The chocolates are definitely my favorite too. Lilacs after that, then black then blue. I only have one blue doe at the moment with one newborn blue kit.


----------



## Chrisdoc (Feb 22, 2013)

Have just been looking back as I missed part of it and those lilac ones are just beautiful. I don´t know now which I like best, they just have such a fantastic look and stance that they are one of my favourite breeds now. 

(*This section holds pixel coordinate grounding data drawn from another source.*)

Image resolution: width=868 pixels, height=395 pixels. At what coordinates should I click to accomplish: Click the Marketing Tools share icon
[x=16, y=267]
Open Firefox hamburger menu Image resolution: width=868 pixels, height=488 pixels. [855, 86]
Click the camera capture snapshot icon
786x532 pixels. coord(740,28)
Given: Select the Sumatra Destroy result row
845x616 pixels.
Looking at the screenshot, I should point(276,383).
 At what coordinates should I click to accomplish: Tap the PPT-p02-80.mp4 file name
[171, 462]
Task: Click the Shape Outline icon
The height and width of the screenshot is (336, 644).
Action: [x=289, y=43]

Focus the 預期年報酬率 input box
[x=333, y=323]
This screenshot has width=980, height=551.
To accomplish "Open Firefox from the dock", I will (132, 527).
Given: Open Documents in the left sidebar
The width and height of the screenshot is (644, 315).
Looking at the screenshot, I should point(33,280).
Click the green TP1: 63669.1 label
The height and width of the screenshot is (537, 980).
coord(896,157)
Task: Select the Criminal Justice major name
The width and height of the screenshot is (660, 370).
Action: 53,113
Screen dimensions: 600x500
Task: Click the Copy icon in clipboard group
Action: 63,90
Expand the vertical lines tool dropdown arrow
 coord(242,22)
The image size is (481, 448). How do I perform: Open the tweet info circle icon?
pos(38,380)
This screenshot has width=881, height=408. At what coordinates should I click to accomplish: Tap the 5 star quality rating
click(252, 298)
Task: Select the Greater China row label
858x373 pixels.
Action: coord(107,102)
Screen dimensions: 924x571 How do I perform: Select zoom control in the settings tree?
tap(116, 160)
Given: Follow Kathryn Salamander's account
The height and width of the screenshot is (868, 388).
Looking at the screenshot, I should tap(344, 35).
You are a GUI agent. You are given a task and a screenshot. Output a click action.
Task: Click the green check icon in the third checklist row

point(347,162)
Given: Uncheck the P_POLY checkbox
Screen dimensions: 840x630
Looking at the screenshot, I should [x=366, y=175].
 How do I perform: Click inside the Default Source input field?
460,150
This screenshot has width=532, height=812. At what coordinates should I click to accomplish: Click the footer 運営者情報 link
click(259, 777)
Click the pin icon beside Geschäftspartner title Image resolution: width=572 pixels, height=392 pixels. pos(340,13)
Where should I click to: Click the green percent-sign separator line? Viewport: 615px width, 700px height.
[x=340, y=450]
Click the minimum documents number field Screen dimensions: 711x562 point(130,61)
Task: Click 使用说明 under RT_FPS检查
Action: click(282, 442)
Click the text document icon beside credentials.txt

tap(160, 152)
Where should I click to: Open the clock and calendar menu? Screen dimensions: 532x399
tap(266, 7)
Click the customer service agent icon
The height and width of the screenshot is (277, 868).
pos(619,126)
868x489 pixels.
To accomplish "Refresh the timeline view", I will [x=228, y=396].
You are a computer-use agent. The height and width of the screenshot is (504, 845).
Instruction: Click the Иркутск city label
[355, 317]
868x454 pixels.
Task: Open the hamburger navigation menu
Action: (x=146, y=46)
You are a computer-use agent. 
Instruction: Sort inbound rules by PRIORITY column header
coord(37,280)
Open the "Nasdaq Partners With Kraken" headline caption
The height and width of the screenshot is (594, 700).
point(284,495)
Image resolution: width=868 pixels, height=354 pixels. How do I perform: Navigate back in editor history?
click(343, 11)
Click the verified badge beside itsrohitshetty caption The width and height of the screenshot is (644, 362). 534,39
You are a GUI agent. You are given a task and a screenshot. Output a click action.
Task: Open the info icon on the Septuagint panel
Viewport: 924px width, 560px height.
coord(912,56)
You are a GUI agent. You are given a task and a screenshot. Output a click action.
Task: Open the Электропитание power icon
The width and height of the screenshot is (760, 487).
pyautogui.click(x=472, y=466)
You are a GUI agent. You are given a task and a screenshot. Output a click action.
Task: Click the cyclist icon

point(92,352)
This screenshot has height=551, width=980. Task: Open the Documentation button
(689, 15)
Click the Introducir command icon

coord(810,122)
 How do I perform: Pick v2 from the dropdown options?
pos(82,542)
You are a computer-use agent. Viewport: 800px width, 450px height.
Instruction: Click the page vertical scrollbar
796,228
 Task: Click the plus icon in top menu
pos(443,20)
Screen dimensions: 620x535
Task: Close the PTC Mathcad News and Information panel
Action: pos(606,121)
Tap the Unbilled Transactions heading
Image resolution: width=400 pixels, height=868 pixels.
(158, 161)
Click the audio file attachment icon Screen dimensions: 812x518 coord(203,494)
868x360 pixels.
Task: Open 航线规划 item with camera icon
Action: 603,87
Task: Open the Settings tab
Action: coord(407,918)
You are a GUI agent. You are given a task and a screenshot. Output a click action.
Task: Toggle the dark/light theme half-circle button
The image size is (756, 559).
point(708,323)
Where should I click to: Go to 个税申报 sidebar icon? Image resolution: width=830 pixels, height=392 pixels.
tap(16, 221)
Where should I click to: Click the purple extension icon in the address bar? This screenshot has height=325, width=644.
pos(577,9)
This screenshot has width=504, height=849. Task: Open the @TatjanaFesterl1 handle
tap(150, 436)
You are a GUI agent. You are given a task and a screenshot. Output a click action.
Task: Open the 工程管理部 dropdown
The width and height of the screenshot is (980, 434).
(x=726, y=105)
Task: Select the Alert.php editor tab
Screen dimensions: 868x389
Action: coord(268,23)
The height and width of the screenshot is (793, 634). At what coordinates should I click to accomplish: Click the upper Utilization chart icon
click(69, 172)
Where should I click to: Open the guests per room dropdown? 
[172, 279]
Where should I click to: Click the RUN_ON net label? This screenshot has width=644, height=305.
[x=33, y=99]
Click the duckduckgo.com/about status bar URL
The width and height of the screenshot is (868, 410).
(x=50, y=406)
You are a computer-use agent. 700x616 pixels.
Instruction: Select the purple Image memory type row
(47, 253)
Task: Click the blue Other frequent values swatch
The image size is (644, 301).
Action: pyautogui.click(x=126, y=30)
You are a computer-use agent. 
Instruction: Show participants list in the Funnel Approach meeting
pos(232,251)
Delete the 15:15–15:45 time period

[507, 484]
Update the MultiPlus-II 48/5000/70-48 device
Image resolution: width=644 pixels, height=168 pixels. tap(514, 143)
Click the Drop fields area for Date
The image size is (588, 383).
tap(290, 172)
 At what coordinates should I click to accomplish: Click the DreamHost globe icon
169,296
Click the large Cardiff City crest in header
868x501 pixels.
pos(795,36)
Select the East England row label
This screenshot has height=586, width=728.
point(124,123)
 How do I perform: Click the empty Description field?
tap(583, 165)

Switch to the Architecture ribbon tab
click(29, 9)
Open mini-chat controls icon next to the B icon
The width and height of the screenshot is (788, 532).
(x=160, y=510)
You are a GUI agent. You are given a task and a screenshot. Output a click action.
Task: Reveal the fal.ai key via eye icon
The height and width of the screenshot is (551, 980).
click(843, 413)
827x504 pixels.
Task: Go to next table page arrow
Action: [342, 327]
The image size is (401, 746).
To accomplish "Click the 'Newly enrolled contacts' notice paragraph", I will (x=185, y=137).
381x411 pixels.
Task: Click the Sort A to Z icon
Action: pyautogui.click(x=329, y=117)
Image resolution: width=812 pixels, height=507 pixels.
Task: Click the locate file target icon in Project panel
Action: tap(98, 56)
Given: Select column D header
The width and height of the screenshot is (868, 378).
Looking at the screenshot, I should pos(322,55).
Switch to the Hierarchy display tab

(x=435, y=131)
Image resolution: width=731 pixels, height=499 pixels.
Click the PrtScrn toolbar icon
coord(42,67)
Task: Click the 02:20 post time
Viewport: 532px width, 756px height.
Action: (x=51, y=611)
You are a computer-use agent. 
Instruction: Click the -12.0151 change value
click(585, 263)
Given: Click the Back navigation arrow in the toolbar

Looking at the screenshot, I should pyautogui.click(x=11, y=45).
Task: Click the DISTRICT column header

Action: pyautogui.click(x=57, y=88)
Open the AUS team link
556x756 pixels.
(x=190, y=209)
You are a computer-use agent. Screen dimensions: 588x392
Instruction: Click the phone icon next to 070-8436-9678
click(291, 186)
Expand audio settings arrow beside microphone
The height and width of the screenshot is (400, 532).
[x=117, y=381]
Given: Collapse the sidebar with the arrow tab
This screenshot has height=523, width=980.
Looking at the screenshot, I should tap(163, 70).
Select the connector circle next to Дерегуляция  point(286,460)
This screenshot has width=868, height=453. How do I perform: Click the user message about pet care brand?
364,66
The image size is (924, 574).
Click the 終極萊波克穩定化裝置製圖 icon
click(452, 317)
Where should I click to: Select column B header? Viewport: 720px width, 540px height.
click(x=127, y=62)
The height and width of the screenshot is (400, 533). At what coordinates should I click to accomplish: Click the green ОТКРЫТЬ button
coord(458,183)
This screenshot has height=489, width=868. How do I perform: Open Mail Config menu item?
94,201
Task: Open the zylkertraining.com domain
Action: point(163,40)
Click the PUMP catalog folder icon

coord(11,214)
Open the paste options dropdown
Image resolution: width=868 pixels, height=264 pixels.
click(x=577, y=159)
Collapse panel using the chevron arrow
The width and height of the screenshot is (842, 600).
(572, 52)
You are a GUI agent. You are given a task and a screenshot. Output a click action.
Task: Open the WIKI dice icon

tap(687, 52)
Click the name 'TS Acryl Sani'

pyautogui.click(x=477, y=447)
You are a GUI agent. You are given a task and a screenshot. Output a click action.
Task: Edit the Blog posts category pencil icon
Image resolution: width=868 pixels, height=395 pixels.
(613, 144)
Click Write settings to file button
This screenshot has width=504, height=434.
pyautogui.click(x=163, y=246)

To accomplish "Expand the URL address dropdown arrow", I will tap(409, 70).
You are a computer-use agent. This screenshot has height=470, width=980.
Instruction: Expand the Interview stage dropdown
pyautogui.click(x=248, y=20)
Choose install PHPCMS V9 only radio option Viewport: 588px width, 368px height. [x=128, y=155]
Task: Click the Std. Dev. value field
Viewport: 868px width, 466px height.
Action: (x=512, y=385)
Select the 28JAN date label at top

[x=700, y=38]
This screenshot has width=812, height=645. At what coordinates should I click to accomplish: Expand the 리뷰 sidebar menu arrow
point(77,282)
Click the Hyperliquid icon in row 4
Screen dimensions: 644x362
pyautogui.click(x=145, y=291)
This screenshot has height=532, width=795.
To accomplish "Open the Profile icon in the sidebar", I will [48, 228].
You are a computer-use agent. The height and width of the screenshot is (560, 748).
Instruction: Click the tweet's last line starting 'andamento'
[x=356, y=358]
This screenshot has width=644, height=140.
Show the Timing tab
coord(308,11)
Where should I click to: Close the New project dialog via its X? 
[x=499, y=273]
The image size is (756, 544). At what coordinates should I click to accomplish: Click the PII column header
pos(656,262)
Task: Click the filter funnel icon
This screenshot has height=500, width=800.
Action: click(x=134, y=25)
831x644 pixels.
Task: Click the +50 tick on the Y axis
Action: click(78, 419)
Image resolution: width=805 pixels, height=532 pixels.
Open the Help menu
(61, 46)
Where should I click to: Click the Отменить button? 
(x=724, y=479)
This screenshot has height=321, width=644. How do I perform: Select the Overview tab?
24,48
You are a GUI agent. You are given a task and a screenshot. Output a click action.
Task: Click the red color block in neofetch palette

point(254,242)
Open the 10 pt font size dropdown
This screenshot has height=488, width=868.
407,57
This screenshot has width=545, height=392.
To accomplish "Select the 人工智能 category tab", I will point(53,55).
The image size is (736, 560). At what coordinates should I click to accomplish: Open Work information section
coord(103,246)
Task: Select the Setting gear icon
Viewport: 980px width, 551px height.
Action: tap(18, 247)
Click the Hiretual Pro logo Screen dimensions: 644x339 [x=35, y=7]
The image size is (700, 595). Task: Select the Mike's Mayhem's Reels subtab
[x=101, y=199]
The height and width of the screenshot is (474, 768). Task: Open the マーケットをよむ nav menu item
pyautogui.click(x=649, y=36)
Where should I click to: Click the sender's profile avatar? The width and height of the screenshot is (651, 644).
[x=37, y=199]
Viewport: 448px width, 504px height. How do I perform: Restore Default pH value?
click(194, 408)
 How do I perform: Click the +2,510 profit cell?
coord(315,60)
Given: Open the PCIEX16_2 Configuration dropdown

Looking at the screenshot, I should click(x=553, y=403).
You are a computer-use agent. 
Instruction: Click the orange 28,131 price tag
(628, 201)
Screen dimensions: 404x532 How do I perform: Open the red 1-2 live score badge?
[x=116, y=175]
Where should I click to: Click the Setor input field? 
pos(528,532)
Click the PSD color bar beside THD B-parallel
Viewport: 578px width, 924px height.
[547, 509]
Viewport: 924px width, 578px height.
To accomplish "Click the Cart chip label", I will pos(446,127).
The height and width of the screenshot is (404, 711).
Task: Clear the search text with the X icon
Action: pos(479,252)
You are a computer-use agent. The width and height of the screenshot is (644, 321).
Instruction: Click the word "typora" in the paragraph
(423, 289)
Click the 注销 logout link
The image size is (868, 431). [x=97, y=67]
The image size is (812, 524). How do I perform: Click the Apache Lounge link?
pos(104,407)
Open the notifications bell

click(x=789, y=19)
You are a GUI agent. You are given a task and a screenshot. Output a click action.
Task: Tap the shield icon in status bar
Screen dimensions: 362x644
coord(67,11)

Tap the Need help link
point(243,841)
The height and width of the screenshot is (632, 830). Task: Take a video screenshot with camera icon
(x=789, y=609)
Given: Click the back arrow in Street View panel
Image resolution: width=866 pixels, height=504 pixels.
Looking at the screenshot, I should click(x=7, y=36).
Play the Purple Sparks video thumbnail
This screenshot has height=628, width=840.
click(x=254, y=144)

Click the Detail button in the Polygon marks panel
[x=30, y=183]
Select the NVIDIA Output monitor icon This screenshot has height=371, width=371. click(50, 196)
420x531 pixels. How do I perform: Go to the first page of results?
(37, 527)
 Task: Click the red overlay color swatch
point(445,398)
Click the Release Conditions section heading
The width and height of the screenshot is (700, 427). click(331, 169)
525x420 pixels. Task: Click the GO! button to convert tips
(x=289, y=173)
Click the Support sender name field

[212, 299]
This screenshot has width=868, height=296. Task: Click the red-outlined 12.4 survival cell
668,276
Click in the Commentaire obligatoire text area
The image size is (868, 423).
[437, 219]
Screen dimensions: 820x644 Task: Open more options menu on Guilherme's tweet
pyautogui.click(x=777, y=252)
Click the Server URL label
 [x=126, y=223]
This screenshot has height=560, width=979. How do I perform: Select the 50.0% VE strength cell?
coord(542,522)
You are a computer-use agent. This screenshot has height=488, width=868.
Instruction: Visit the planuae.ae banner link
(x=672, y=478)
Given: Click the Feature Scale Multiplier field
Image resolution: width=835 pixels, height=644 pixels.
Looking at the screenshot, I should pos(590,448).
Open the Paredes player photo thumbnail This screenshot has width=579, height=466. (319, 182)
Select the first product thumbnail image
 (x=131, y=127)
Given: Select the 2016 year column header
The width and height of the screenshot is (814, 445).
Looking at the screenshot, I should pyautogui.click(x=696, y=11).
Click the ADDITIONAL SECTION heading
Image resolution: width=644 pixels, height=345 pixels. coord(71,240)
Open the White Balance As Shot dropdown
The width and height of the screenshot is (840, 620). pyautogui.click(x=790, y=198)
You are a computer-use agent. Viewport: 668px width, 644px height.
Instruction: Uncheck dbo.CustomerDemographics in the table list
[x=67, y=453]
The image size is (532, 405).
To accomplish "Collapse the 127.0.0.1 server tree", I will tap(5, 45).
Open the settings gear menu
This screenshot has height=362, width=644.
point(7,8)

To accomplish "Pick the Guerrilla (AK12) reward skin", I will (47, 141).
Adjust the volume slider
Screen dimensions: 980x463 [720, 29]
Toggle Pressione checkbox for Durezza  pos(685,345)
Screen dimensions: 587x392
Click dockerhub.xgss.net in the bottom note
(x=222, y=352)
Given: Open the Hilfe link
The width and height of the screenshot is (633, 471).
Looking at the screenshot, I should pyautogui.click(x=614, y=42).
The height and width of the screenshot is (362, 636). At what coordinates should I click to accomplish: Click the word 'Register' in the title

If I was nearer, you´d be missing a couple of them lol.


----------



## DharmaBuns (May 16, 2013)

The countdown has begun! 

I currently have 7 (possibly 8, hard to tell with this doe) confirmed bred and they're all due some time between the 23rd and 28th. So excited. A few of them are first time mamas so I'll have to keep a careful eye on them, but I also have a few "old pro's" due at the same time as the newbies so hopefully there won't be too much of an issue with fostering. I've found Tans to be excellent mothers for the most part.


----------



## majorv (May 16, 2013)

Good Luck! Our blue doe (Whiskey Jr) is a first timer and she did a very good job of making a nest, and I found two little blues in the back all covered up...she did good!


----------



## woahlookitsme (May 17, 2013)

yay i cant wait to see pics!!!!


----------



## DharmaBuns (May 17, 2013)

majorv said:


> Good Luck! Our blue doe (Whiskey Jr) is a first timer and she did a very good job of making a nest, and I found two little blues in the back all covered up...she did good!



That's wonderful!!

My little Whiskey Jr. is still growing up and I can't wait for her to hit the show tables. She's got incredible type and movement but her color is a little light. Might deepen later. I think that paired with the right buck, she'll make some amazing kits


----------



## DharmaBuns (May 23, 2013)

It's time for baaaaabies! I have 4 does due today, one kindled last night (with the picture below) and one kindled within the last couple of hours. Some time between when I checked on them before my husband and I went out for dinner and I immediately checked on them with we got back, hehe. Second doe didn't pull any fur though, so since it's going to be cold here in MI I may bring them in for the night if she doesn't pull any. One baby was pretty cold. 

Here's a first look at Apple's litter (born 5/22):


----------



## Ilovemyrabbit (May 23, 2013)

Eeep, those babies are so cute!


----------



## woahlookitsme (May 23, 2013)

Yay!! I see two blacks! Don't know about the other two I suck at tan colors haha

I guess chocolate but the bf guesses blue


----------



## DharmaBuns (May 24, 2013)

woahlookitsme said:


> Yay!! I see two blacks! Don't know about the other two I suck at tan colors haha
> 
> I guess chocolate but the bf guesses blue



I'm really bad at it too. I think it's chocolate. A blue would be really nice, but I really think it's a chocolate baby. 

My other doe, McKinney's DrunkDial just had 4 kits today too! It was some time between when i checked on them just before my husband and I left to go out to dinner and the minute when we got home I checked on them. She didn't pull much fur so my husband and I pulled a bit from her (it came out so easily, barely attached) and they seem pretty warm. I think it might be another 4 blacks and 1 chocolate from DD. Hard to tell. I'll take pictures ad get a closer look at them tomorrow. 

I have two more does due tonight (hopefully) and one due tomorrow. 

Then two due Monday and one due Tuesday. I hope everything goes well, we'll be gone this weekend so I'm hoping our neighbor will be able to take care of them!


----------



## zaogirlo5 (Jun 3, 2013)

DharmaBuns said:


> I'm really bad at it too. I think it's chocolate. A blue would be really nice, but I really think it's a chocolate baby.
> 
> My other doe, McKinney's DrunkDial just had 4 kits today too! It was some time between when i checked on them just before my husband and I left to go out to dinner and the minute when we got home I checked on them. She didn't pull much fur so my husband and I pulled a bit from her (it came out so easily, barely attached) and they seem pretty warm. I think it might be another 4 blacks and 1 chocolate from DD. Hard to tell. I'll take pictures ad get a closer look at them tomorrow.
> 
> ...



It looks like two blacks and two chocolates to me.


----------